Hamilton, Ontario skyline
Hamilton, Ontario skyline iStock

Councillors in the city of Hamilton, Ontario unanimously voted to ban hate symbols such as the swastika and the Confederate flag from city property on Monday.

They also voted to change a by-law so that hate symbols can be removed without notice, reported the Global News.

The city report only lists the Nazi symbol and the flag originating with the South during the US Civil War as hate symbols.

Other hate symbols are “currently not well-defined within the criminal code,” city spokesperson Sarah Ghandour told the CBC.

She added that city staff will be clarifying the definition of a hate symbol as the by-law is put into place.

Hate symbols will only be banned on city property. People will still be able to legally have them on private property.

However, hate crime laws in Canada are not made at a municipal level.

Hamilton police spokesperson Const. Krista-Lee Ernst clarified to the CBC that it is only a criminal offense if a Confederate Flag on private property was attacking a specific target with words or actions.

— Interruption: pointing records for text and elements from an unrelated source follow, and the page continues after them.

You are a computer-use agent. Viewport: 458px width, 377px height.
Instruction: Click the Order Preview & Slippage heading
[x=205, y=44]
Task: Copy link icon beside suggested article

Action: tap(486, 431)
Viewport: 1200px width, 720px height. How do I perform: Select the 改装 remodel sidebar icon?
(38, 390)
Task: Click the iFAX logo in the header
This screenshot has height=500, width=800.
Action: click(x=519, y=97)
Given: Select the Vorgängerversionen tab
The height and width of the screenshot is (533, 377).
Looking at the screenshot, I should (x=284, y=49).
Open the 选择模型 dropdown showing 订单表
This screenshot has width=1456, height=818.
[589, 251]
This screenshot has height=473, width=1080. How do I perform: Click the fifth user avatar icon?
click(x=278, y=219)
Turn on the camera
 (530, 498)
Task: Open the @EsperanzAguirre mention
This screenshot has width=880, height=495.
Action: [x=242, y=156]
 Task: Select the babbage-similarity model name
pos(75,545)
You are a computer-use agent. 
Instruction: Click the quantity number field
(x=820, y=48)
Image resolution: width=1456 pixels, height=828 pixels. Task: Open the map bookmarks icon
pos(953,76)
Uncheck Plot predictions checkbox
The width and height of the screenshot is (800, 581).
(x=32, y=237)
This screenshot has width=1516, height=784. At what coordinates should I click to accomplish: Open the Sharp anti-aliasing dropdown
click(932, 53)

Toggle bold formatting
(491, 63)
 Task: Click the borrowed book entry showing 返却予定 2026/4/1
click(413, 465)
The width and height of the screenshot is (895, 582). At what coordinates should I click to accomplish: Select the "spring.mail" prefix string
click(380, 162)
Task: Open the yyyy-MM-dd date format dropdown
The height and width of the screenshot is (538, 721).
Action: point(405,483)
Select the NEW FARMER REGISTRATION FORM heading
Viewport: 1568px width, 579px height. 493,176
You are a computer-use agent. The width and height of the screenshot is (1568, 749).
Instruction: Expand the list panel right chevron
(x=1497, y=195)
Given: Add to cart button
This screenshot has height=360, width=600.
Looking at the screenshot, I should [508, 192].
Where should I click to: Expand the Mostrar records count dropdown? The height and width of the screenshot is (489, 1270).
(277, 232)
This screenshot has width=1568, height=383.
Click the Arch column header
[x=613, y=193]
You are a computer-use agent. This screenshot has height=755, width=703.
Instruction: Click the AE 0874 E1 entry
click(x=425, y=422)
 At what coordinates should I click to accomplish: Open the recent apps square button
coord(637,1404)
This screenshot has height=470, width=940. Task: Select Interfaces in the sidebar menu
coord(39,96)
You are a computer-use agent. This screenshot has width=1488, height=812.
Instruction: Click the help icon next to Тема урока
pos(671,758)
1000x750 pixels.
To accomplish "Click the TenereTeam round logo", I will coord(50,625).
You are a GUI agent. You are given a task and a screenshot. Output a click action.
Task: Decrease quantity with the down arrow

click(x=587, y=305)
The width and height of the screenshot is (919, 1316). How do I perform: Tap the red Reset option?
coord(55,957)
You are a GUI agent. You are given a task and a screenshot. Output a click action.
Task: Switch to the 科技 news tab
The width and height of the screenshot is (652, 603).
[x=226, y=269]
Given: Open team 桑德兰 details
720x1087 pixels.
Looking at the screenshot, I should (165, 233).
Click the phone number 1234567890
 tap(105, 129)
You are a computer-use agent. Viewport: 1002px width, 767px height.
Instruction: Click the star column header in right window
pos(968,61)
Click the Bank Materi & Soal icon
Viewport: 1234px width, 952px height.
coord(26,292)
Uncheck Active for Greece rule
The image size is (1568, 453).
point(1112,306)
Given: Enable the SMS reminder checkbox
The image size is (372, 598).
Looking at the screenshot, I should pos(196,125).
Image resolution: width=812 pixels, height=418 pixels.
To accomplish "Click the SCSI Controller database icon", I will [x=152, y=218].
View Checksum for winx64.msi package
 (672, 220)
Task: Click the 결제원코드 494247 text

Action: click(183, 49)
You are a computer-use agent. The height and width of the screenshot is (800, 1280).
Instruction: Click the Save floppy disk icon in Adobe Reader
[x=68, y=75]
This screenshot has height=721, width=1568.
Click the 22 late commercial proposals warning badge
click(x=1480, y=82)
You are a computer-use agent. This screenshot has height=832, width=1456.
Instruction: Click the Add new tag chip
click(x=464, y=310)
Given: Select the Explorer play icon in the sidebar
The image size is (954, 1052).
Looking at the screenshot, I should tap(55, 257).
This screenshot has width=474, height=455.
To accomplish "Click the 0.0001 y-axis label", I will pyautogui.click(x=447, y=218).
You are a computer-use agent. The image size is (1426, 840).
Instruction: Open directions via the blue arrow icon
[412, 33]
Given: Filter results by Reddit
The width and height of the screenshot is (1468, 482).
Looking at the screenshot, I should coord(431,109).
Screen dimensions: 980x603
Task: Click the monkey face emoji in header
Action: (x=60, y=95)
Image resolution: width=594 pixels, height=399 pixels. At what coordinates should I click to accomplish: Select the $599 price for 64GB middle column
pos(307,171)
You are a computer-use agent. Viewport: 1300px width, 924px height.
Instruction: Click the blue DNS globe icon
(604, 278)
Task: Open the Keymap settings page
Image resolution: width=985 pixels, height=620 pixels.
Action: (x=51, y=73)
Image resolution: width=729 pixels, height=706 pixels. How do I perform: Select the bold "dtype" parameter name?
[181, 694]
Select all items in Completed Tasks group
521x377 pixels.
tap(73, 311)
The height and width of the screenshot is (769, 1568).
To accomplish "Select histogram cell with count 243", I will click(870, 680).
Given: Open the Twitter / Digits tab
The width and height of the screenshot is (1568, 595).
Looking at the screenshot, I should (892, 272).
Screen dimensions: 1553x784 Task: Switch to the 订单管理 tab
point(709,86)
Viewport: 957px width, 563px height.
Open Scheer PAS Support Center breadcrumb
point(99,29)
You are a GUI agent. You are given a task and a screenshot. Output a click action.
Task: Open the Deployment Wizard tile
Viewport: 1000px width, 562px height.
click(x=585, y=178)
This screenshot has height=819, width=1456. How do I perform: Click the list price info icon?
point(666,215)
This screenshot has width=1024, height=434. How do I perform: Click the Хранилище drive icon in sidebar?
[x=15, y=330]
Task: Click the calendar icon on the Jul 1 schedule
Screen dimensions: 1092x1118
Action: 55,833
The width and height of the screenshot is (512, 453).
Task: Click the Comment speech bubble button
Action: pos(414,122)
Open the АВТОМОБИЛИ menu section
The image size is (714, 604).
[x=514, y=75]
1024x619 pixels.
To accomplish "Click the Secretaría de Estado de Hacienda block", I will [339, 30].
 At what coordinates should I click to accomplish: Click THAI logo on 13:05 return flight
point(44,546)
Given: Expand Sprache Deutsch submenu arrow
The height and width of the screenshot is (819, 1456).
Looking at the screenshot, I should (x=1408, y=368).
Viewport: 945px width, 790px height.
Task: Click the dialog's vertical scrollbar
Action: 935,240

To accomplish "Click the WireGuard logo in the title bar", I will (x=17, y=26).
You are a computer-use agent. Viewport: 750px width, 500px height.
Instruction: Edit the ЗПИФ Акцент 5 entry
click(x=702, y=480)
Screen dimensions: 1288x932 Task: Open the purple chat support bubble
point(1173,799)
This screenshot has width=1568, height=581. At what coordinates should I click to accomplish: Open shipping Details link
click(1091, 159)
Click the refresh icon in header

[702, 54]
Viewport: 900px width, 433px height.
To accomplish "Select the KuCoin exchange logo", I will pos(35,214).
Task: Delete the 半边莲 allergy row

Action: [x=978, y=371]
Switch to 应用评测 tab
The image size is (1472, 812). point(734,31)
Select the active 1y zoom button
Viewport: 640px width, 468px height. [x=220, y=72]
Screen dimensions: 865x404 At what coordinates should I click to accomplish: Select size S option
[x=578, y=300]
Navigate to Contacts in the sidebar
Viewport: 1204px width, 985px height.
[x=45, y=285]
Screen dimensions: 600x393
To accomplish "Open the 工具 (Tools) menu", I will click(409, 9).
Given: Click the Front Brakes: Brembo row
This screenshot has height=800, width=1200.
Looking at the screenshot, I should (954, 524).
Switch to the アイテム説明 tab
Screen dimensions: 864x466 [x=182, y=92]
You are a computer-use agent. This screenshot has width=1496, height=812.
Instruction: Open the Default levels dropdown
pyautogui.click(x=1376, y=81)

"If [the symbol was] accompanied by words or an act or a sign, et cetera, the incident would be investigated," she said. "It's very, very specific. Like if that person doesn't own that property, then there's more there, but we live in Canada and it's the freedom of speech."

Hamilton council is taking the action due to the Canadian city’s reputation for hate crimes. According to data from Statistics Canada, Hamilton had the highest rate of hate crimes nationally in four out of the last six years, with Jews among the most frequently targeted groups.

The city’s director of government and community relations, Morgan Stahl, will be implementing procedures to ensure Hamilton is in accordance with anti-hate strategies undertaken by other localities.

She has ordered staff to create a report with “real, tangible timelines and objectives,” the CBC reported.